---------- INFORMATION PROVIDED ----------

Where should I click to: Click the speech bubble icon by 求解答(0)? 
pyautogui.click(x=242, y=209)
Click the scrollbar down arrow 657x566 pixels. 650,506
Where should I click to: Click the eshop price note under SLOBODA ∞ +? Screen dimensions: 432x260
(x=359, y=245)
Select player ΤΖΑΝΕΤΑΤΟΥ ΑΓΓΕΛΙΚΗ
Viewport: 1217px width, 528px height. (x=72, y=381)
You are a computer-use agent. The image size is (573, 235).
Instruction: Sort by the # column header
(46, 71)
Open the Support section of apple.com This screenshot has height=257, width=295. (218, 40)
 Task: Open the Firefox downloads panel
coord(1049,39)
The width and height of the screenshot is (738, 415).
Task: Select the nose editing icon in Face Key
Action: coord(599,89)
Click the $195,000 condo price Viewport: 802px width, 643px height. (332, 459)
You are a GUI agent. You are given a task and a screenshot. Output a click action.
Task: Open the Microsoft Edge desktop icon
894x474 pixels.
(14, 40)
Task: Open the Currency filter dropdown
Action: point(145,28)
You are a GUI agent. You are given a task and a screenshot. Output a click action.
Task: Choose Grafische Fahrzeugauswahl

----------

▶ [ABOUT THIS EXERCISE]
Word for word, transcribe each record.

▶ [EXPECTED ANSWER]
Where should I click to: Click the speech bubble icon by 求解答(0)? 
pyautogui.click(x=242, y=209)
Click the scrollbar down arrow 657x566 pixels. 650,506
Where should I click to: Click the eshop price note under SLOBODA ∞ +? Screen dimensions: 432x260
(x=359, y=245)
Select player ΤΖΑΝΕΤΑΤΟΥ ΑΓΓΕΛΙΚΗ
Viewport: 1217px width, 528px height. (x=72, y=381)
You are a computer-use agent. The image size is (573, 235).
Instruction: Sort by the # column header
(46, 71)
Open the Support section of apple.com This screenshot has height=257, width=295. (218, 40)
 Task: Open the Firefox downloads panel
coord(1049,39)
The width and height of the screenshot is (738, 415).
Task: Select the nose editing icon in Face Key
Action: coord(599,89)
Click the $195,000 condo price Viewport: 802px width, 643px height. (332, 459)
You are a GUI agent. You are given a task and a screenshot. Output a click action.
Task: Open the Microsoft Edge desktop icon
894x474 pixels.
(14, 40)
Task: Open the Currency filter dropdown
Action: point(145,28)
You are a GUI agent. You are given a task and a screenshot. Output a click action.
Task: Choose Grafische Fahrzeugauswahl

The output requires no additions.